Parent and ultimate controlling party
The Company is the ultimate parent of the Group.
Key management personnel compensation
Key management personnel comprises the Board of Directors. Their aggregate compensation, including short-term employee benefits and share-based payment charges recognised during the year, is disclosed within Note 4: Employees and Directors.
Transactions with entities having significant influence over the Company
Zen Ventures Limited and Wager Holdings Limited are considered to have significant influence over the Company. During the year, the Company drew down additional unsecured, interest-free, repayable-on-demand loan funding from Zen Ventures Limited, and issued unsecured convertible loan notes to Wager Holdings Limited under a new loan note instrument creating up to £500,000 of such notes. The convertible loan notes in issue with Zen Ventures Limited continued to accrete effective interest in accordance with the terms of the related instrument. The principal terms of all such borrowings, the carrying amounts at the reporting date, and the related finance charges recognised in profit or loss, are set out in Note 22: Borrowings.
All amounts owed to Zen Ventures Limited and Wager Holdings Limited are unsecured, with no guarantees given or received by the Group. The on-demand loan from Zen Ventures Limited is interest-free and repayable on demand. The convertible loan notes are convertible at the noteholder's option into ordinary shares of 0.035 pence each at the conversion price set out in the relevant instrument.
No provision for doubtful debts has been recognised in respect of these balances at the reporting date (2024: £nil), and no expense has been recognised during the year in respect of bad or doubtful debts due from related parties (2024: £nil).
Transactions with subsidiaries
On 1 October 2025 the Company acquired a 60% equity interest in Segments Mining Limited, a company registered in the United Arab Emirates. Further details of the acquisition, including the consideration paid and the goodwill arising, are set out in Note 14: Business Combination.
During the year, the Company advanced an unsecured intercompany loan to Segments Mining Limited, bearing interest at 9.5% per annum in accordance with the Share Purchase Agreement and repayable in accordance with its terms. The balance receivable from Segments Mining Limited by the Company at the reporting date is included within amounts owed by group undertakings in Note 15 : Trade and Other Receivables, and no impairment has been recognised against this balance in the Company-only financial statements (2024: £nil).
All transactions and balances between the Company and its subsidiaries are eliminated on consolidation and accordingly do not feature in the consolidated statement of financial position or the consolidated statement of profit or loss.
Transactions with Directors
Other than the key management personnel compensation referred to above, and the Directors' shareholdings and share-based payment arrangements disclosed in the Report of the Directors , there were no other transactions with Directors during the year (2024: none).
Transactions with the Company's Nominated Adviser
Zeus Capital Limited acted as Nominated Adviser, Broker, Bookrunner and recipient of advisory warrants in respect of the placings completed during the year.

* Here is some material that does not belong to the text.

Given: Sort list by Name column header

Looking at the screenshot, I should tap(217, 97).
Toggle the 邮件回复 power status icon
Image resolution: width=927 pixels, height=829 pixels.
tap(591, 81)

The grant of the Zeus Warrants was approved by the Board on 9 September 2025; the Zeus Warrants are held by Zeus Capital Limited and its connected advisers. This multiplicity of roles has been considered by the Directors and is disclosed as a related party matter.
Transactions with entities related through Directors
Macalvins Limited is a firm of chartered accountants of which Mr. Pankaj K Rajani, Non-Executive Chairman, is a founding partner. During the year, Macalvins Limited provided accountancy, taxation and company secretarial services to the Group in the ordinary course of business.The balance payable to Macalvins Limited at 31 December 2025 was £3,354 (2024: £nil) and is included within trade and other payables.The total value of these transactions during the financial year was £10,608 (2024: £nil).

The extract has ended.